Adelaide United FC player Josh Cavallo has shared an emotional video this week, sharing with the world that he is a gay man.

The video, released on Adelaide United’s Facebook page, features Cavallo urging others to feel comfortable in themselves, after making history himself as the only openly gay man in professional soccer.

Cavallo’s coming out has already been celebrated the world over, appearing on The Project here at home, and in international publications around the globe.

ACON’s Pride in Sport program have lauded Cavallo’s bravery, and hope his decision helps develop more inclusive sporting communities.

“Like Cavallo, many athletes self-edit their existence in sport and expend a good deal of their daily energy on hiding their true self from others. His story highlights the fear that many athletes have in coming out: that they will face potential discrimination, harassment and bullying from those within their sport,” Pride in Sport’s Beau Newell said.

“We know that experiences of prejudice and harassment, and/or not being able to live openly can impact on the mental health of LGBTQ people. Research shows that traditional sports are often seen as unwelcome spaces for people of all ages with diverse sexualities or genders, with many athletes being completely or partially in the closet while playing sport due to fear of intolerance and discrimination from other players, coaches and officials.”

“This is a fear that is justified for many, but as many LGBTQ athletes who have recently come out over the past few years have demonstrated, it has not been their experience.”

“It is the right of every player to be accepted and affirmed, on and off the sporting field, and we know that when this happens, mental and physical health outcomes dramatically improve.”

Monash University researcher Erik Denison has also made note of the powerful effect Cavallo’s coming out can have on the game.

“Our research at Monash University has found teenage girls feel safer to come out to coaches and teammates if there are already openly gay or bisexual players on their team or playing their sport,” Denison said.

“Unfortunately, it is very rare for male players to come out to their teammates in both professional and amateur sport.

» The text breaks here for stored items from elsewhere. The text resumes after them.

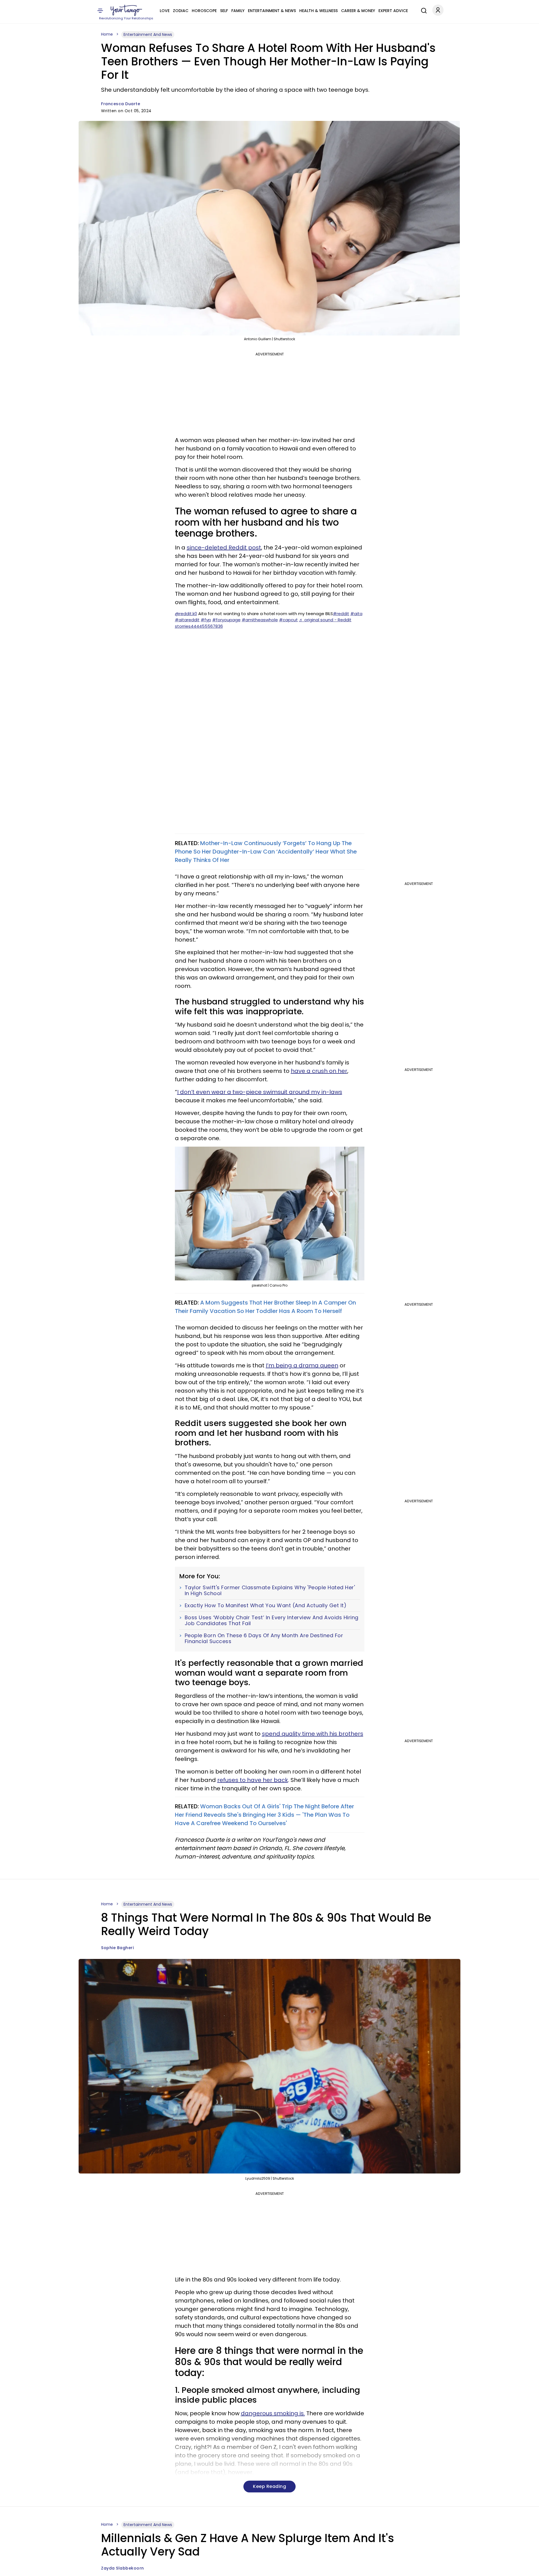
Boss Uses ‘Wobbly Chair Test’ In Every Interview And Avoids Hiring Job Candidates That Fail (271, 1620)
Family (238, 10)
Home (107, 34)
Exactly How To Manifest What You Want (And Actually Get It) (266, 1605)
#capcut (288, 620)
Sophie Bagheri (117, 1948)
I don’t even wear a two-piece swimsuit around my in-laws (259, 1092)
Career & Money (358, 10)
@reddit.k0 (186, 614)
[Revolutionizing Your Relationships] (126, 10)
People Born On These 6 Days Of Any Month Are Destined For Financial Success (264, 1638)
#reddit (341, 614)
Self (224, 10)
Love (165, 10)
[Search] (422, 10)
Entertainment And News (148, 34)
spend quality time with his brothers (312, 1734)
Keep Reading (269, 2486)
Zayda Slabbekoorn (122, 2568)
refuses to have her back (252, 1780)
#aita (356, 614)
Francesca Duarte (120, 104)
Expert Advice (393, 10)
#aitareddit (187, 620)
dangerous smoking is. (273, 2413)
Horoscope (204, 10)
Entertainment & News (272, 10)
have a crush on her (319, 1071)
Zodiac (180, 10)
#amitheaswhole (260, 620)
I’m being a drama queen (302, 1365)
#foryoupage (226, 620)
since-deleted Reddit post (224, 547)
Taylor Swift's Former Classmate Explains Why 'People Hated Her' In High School (270, 1590)
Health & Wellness (318, 10)
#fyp (206, 620)
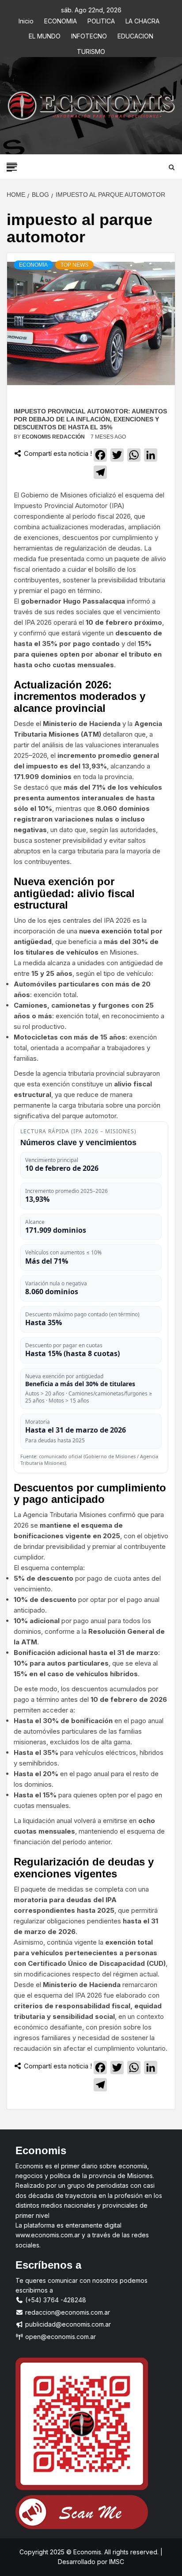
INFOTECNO (89, 34)
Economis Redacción (54, 437)
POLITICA (101, 19)
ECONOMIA (60, 19)
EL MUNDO (45, 34)
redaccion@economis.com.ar (66, 2312)
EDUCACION (135, 34)
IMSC (115, 2561)
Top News (74, 265)
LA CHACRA (142, 19)
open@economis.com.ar (59, 2336)
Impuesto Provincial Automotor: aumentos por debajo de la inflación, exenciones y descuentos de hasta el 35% (90, 419)
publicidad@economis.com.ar (67, 2324)
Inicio (26, 19)
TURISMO (91, 50)
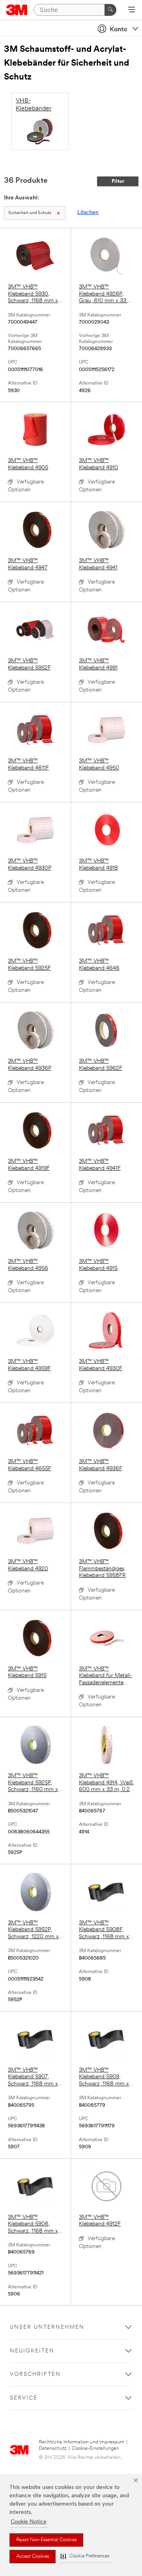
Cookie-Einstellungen (95, 2448)
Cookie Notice (29, 2522)
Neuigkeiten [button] (32, 2351)
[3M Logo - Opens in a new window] (17, 10)
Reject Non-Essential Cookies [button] (46, 2540)
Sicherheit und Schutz (29, 213)
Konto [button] (118, 30)
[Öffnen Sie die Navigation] (131, 10)
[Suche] (110, 10)
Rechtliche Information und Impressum (81, 2442)
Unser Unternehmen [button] (47, 2327)
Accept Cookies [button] (32, 2556)
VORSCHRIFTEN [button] (35, 2374)
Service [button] (23, 2398)
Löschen (88, 213)
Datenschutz (53, 2448)
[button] (85, 2556)
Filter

A significant reason why they are hesitant to come out is the constant use of homophobic language in male sport, which makes them feel unsafe and unwelcome.”

“We have also found adolescent athletes who do come out as gay and bisexual to teammates are much more likely to report being the target of homophobic abuse, which increases their risk of experiencing depression, anxiety, and self-harm.”

“I am glad to see Football Australia has publicly supported Cavallo, but it now needs to fulfil the public commitments it made in 2014 to ‘eradicate’ homophobia from Australian sport with meaningful action. I hope his bravery today will hopefully be a catalyst in the sport and this will also encourage others to feel safe to be their true selves on and off the field.”